A narcissist is an arrogant person who has a grandiose sense of self-importance, a sense of entitlement and requires excessive admiration. Narcissistic people are self-absorbed and are usually unable to reflect on personal behavior. They often compete with fellow employees, are intolerant of criticism, and lack empathy or the ability to understand other points of view (Robbins & Judge).
Jeff Simpson, director-psychometrician at Ethos Consulting Group, has spent six years researching narcissism in the workplace for his PhD. Simpson concludes that organizations are better off not hiring narcissistic people. Simpson’s research found that people with narcissistic traits were the lowest performing group and they were overrated the most within six months of employment. Simpson claims that not only does their performance and productivity fall short of their assertions, but their inability to integrate socially can affect workplace morale.

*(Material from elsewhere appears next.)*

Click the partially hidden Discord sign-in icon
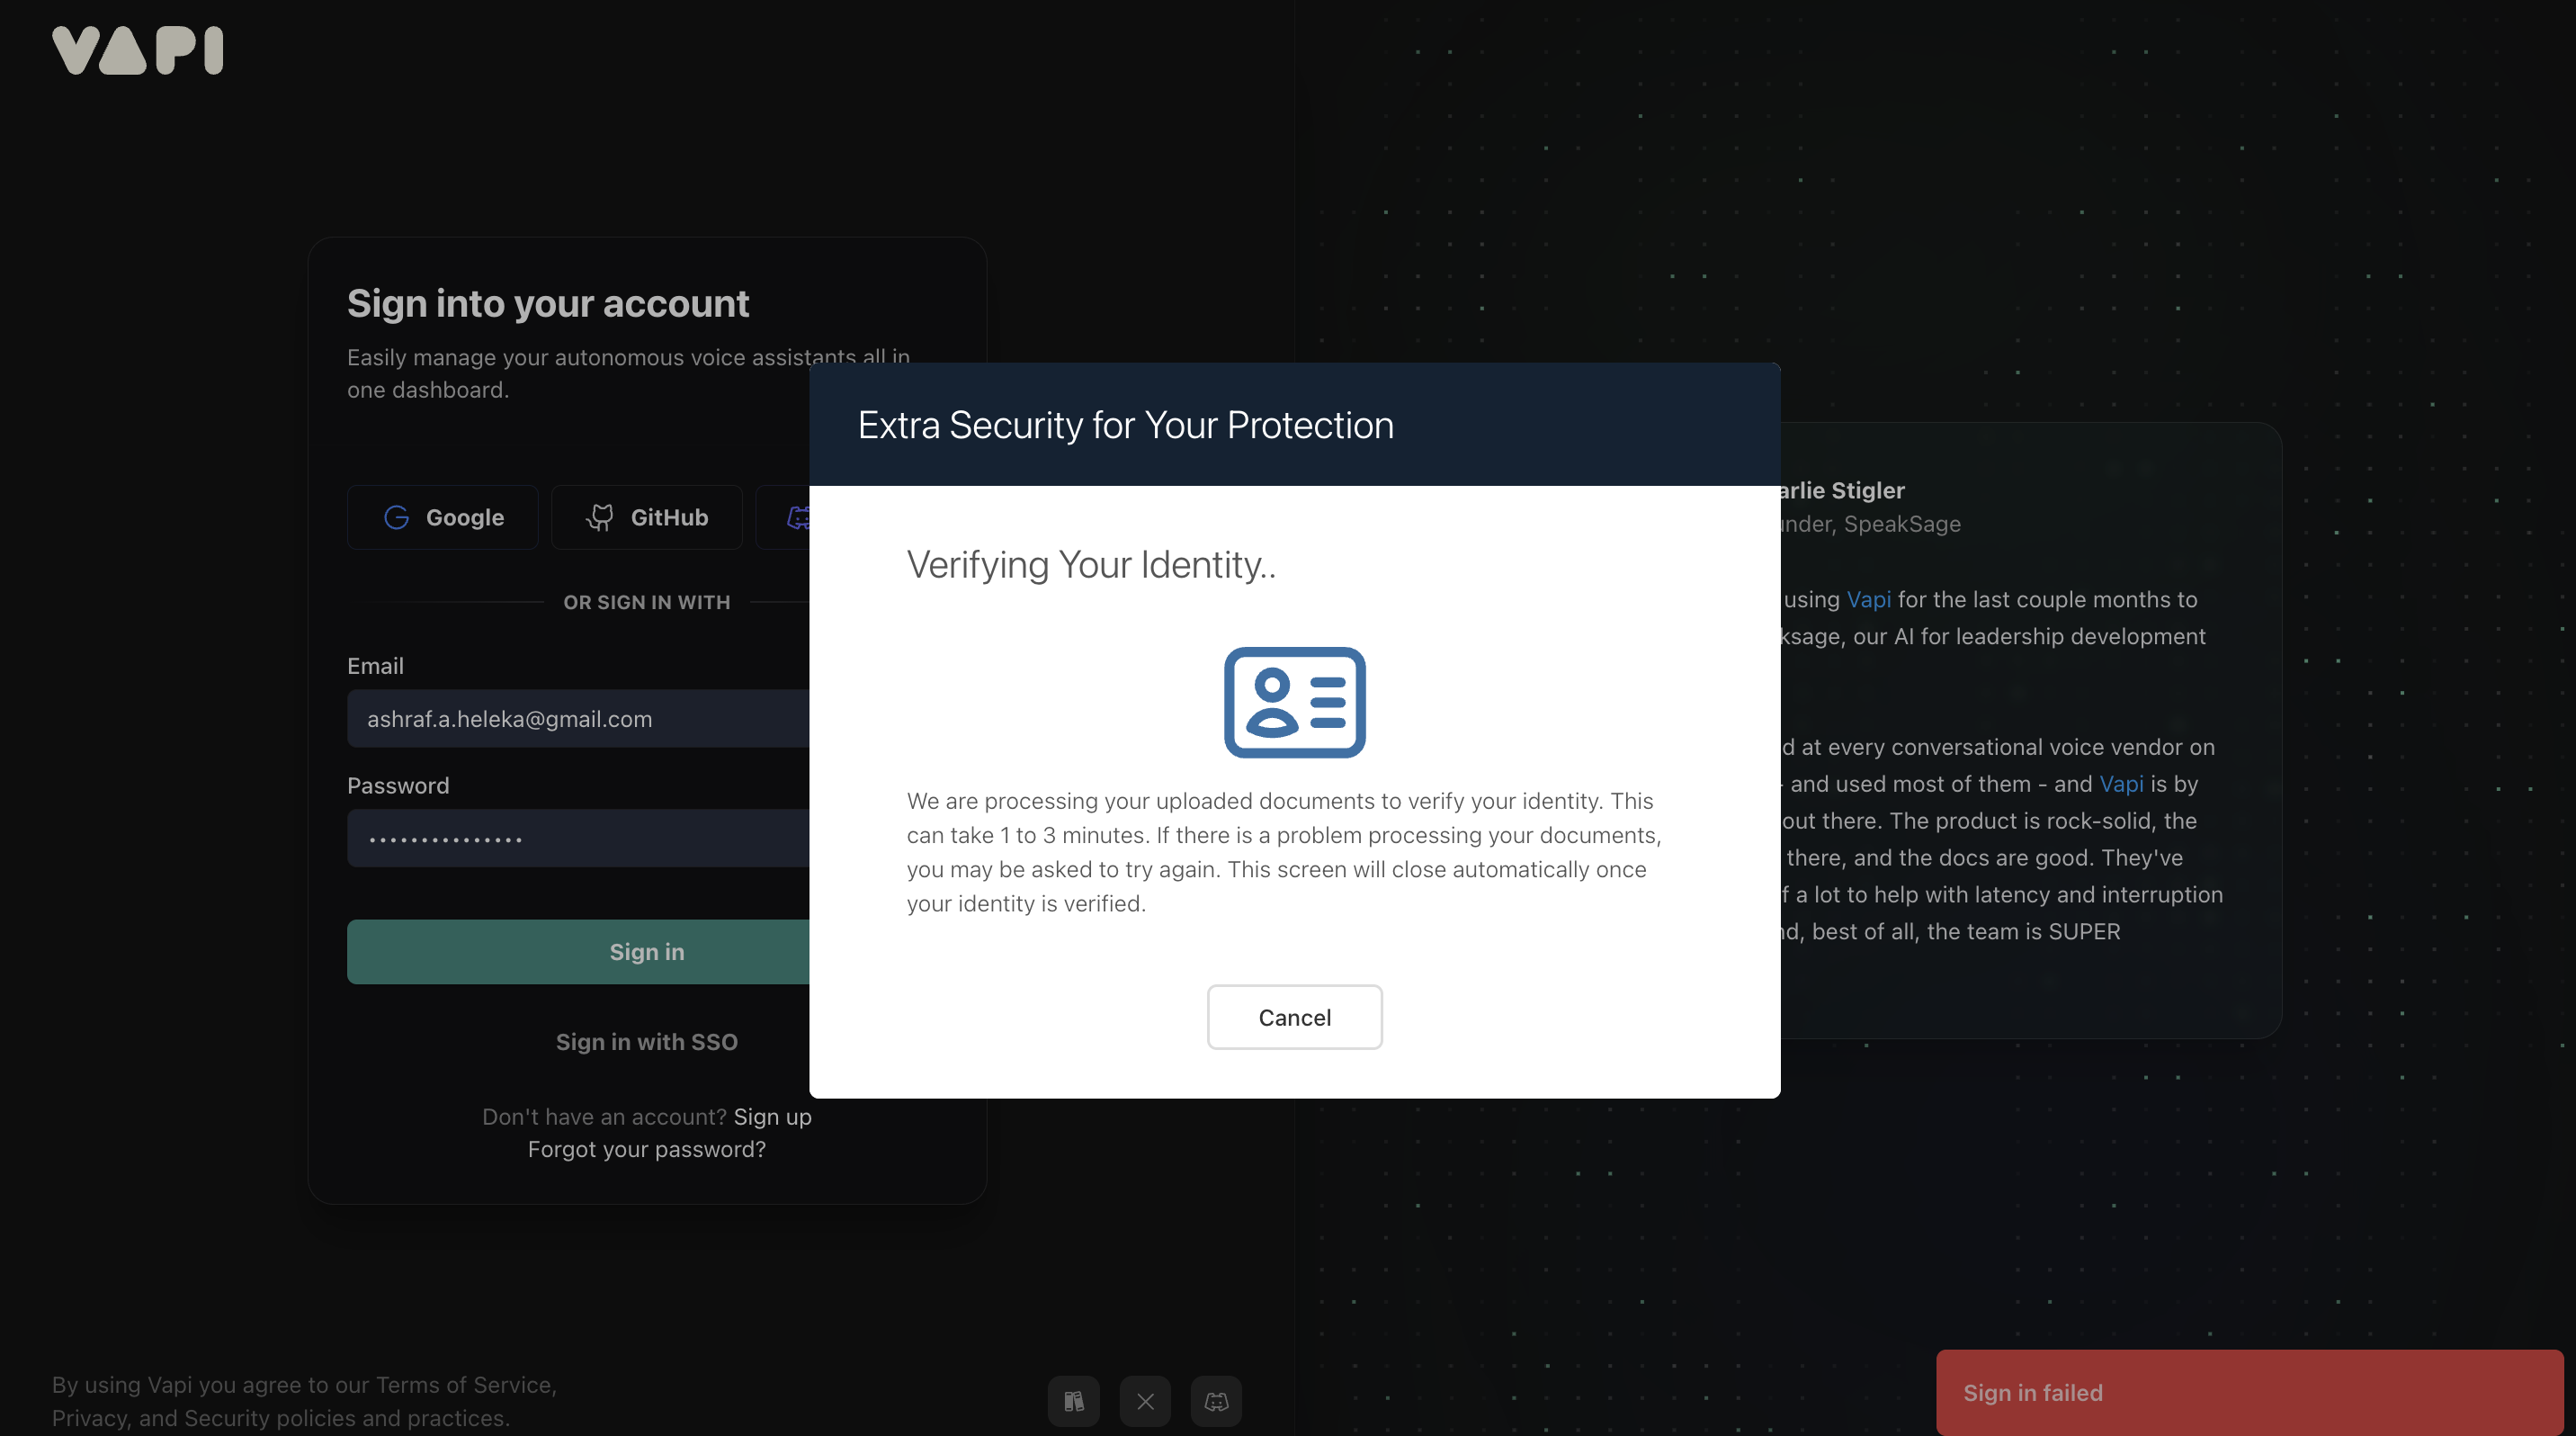The width and height of the screenshot is (2576, 1436). point(797,517)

Since narcissists usually are very impressive during interviews, Simpson advices interviewers to create pressure and see how the person will react to the pressure. Typically, narcissists do not show defensive behavior, such as narcissistic rage, unless he/she is under pressure. Interviewers can create pressure by asking questions that probe beyond the usual questions into areas they are unlikely to have prepared for. For example – “Why would I not like working with you?” Or “Why would I not agree with the solution you proposed” – would likely elicit an unexpectedly irritated response.